Gray Baskerville accurately described Dennis Varni as "a hot rodder's hot rodder." Since buying a '31 Model A as a teenager in the late '50s, Dennis doesn't seem to have slowed down ever. He has amassed a phenomenal stable of collector cars, trucks, vintage race cars, and motorcycles of practically every type, including the '29 Model A roadster built by Boyd Coddington that was named America's Most Beautiful Roadster in 1992. He has participated in motorsports all over the world, including numerous trips to Mexico to race in the famous La Carrera Panamericana, to South Africa for the South African Rally Championship, and to the Bonneville Salt Flats, right here in the U.S., where he drove his Falconer L6-powered "Speed Nymph" streamliner just shy of 350 mph.
Dennis has more checks on his hot rodding bucket list than just about anybody we know. So did you really expect his latest street rod to be something ordinary?
Any 1951 Studebaker woodie custom could be considered out of the ordinary (how many can you think of?), but Dennis, builder Curt Hill, and the people who had previously helped create this custom woodie, have taken the '51 to an extraordinary level.
This car was under construction when Dennis made the winning bid for it at the auction of the late Joe MacPherson's prized collection. The unfinished project had been started by Doug Carr of Woodn' Carr. It had already been transformed from a sedan to a fastback (based on Thom Taylor's design sketches) and was already a woodie. The top was chopped 2-1/2 inches, and the rear fenders were stretched 18 inches and treated to custom taillight lenses and bezels. The '37 Ford headlights were installed by Steve Davis, who had done some of the early fabrication on the car.

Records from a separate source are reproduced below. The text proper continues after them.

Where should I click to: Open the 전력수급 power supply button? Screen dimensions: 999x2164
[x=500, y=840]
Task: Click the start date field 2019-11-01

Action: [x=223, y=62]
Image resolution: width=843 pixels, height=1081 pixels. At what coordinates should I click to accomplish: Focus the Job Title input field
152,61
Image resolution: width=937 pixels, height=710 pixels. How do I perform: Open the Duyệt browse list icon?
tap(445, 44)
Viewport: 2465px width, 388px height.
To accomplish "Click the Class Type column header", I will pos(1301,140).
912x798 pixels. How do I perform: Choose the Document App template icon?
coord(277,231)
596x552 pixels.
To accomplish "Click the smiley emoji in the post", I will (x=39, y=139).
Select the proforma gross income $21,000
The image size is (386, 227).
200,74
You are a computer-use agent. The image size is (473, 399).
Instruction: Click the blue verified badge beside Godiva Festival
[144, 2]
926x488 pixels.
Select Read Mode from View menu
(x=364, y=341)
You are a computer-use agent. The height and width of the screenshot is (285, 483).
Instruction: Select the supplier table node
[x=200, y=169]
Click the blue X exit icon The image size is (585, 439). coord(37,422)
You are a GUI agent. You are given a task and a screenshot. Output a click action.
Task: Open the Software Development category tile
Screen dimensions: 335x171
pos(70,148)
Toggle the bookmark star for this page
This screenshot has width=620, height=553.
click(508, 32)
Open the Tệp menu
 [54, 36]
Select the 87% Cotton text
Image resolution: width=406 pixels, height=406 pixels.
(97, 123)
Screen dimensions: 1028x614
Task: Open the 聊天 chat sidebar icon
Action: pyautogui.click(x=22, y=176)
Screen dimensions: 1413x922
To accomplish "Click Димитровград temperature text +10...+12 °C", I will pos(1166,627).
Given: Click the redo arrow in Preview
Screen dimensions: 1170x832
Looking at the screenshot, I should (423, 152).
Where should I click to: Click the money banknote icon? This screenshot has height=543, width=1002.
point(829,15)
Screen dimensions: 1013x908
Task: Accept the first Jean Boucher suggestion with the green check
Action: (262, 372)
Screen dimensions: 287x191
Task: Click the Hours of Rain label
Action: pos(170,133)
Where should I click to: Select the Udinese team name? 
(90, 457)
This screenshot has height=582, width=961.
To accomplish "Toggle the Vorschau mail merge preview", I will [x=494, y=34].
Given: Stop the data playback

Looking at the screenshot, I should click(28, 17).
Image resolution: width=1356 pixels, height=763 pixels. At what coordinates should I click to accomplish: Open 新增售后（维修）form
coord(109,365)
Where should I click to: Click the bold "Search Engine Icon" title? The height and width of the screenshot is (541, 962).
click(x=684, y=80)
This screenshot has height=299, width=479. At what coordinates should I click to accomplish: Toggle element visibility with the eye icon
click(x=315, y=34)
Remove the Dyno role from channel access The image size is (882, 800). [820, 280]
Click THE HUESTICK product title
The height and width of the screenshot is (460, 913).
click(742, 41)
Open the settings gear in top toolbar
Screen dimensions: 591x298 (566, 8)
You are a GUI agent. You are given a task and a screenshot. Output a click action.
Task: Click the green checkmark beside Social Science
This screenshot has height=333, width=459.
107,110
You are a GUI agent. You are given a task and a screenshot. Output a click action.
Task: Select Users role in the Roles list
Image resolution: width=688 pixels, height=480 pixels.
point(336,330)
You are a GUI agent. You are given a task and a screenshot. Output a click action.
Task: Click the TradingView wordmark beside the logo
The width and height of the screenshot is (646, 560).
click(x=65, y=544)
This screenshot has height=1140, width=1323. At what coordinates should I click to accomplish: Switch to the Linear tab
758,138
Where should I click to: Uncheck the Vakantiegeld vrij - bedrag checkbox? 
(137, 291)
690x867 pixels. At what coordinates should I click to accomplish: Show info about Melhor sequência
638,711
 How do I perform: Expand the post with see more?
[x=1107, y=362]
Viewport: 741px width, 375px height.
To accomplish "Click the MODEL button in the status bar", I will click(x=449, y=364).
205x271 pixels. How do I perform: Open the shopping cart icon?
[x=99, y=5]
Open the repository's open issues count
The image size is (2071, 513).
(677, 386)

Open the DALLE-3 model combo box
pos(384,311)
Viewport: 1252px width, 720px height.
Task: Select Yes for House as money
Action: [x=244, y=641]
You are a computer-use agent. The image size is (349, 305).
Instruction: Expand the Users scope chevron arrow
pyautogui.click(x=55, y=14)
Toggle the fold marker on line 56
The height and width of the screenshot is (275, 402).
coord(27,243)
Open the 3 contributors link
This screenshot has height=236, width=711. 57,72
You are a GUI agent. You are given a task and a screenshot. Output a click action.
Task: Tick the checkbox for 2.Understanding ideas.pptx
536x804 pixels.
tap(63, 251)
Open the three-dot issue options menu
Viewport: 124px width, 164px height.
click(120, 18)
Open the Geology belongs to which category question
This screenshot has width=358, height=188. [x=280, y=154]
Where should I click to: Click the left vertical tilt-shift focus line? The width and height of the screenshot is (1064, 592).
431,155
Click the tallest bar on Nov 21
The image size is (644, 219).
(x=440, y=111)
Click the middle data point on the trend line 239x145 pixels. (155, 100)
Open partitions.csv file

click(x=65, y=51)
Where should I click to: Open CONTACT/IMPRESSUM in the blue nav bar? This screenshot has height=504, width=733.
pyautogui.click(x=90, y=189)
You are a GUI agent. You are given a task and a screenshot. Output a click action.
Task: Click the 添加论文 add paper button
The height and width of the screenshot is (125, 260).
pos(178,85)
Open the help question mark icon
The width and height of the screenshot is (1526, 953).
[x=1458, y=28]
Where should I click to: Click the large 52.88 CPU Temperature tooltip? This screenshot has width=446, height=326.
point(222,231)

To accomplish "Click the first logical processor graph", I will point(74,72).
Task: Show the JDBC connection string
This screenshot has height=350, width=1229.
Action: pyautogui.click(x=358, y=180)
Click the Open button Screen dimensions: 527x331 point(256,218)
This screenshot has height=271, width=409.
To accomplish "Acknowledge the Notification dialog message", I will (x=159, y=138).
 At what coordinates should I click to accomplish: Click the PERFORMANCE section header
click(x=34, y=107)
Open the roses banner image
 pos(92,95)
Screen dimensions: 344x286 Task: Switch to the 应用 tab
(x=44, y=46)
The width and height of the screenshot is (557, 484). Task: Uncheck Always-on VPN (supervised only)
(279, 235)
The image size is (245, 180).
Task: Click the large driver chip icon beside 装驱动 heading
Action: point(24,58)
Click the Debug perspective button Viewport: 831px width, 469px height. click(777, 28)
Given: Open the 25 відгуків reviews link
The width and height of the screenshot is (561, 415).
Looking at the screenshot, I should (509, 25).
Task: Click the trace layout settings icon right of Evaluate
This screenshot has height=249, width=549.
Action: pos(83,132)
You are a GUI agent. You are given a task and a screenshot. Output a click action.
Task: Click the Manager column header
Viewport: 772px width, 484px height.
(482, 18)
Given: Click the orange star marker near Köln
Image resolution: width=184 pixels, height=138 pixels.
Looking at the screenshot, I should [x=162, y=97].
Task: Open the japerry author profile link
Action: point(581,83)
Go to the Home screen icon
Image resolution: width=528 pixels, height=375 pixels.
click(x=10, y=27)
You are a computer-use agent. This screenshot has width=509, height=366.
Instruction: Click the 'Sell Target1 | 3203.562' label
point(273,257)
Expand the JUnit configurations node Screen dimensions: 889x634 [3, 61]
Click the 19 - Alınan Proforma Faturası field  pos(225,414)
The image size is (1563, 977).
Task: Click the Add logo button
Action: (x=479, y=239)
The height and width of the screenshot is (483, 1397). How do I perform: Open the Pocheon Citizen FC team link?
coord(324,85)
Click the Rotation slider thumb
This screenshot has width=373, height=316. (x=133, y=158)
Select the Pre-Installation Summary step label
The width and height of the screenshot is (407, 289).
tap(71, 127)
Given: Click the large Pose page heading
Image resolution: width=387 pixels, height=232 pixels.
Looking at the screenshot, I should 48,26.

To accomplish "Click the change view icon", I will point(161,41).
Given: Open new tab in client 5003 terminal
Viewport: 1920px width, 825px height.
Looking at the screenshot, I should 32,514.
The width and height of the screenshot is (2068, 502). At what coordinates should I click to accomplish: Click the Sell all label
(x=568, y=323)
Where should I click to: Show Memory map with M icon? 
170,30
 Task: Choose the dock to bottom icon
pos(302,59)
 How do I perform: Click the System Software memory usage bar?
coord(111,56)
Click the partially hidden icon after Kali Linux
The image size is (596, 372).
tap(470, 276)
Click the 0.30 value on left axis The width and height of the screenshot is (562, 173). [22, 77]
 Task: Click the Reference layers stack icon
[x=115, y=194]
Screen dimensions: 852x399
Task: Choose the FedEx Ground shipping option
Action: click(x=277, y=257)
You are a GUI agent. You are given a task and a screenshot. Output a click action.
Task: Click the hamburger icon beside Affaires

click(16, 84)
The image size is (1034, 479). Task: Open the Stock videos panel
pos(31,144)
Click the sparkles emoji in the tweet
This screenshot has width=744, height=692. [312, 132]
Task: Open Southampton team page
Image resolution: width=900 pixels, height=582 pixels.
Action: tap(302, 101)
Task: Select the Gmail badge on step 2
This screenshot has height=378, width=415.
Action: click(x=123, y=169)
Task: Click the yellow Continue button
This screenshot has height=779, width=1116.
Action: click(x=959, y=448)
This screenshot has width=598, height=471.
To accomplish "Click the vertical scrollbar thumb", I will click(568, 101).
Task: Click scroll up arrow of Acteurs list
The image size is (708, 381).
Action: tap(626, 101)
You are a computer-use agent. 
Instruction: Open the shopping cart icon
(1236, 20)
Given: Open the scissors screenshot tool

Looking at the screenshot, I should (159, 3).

Such an unusual car deserved an equally unique engine. For a while, Dennis considered dropping in a Cadillac engine to create his own version of the Studillac, the Cadillac-powered Stude coupes custom-built in the mid '50s. Then he remembered the one-of-a-kind induction system he'd found at a swap meet decades ago. The mechanical fuel injection system, with wild-looking air bodies, was a prototype created by Propulsion Development Laboratories in the '50s. Everybody had seen it on the cover of Hot Rod magazine in 1959 and nobody had seen it since. The setup is finally in service, feeding a Ford 427 FE engine. Dan Brewer in Torrance, California, did the assembly on the engine and converted the PDL mechanical injection to work with a Hilborn electronic system hidden under the manifold. Edelbrock cylinder heads are topped with Edsel valve covers to replicate the look engine on Hot Rod's cover. The new combination produced 410 hp on the dyno. An adapter fits the Ford to a GM 700-R4 transmission. This is one of the rarest, most unusual engines you'll find in a hot rod, but Dennis is almost nonchalant about it. "Nobody puts Edsels in Studebakers," is what he said.
The interior was entrusted to Sid Chavers in Santa Clara, California. Chavers built custom bucket seats and covered them in tan leather with gray-toned fur inserts. No need to replace the '51 Studebaker dash, so Redline Gauge Works restored the appearance of the factory gauges and updated the internals. A reproduction '54 Stude steering wheel came from Shrock Brothers, which specializes in repro Studebaker parts. Lucky 7 Customs gave the wheel and column their wood grain paint. The perfect accessory to the interior is the set of vintage alligator-grain luggage in the rear deck area, which Dennis found in an antique store in Washington.
The end result is a genuinely unique custom that would probably hover around the top of most people's lists of great Studebakers, great woodies, and great customs.
The people who had previously helped create this custom woodie have taken the '51 to an extraordinary level.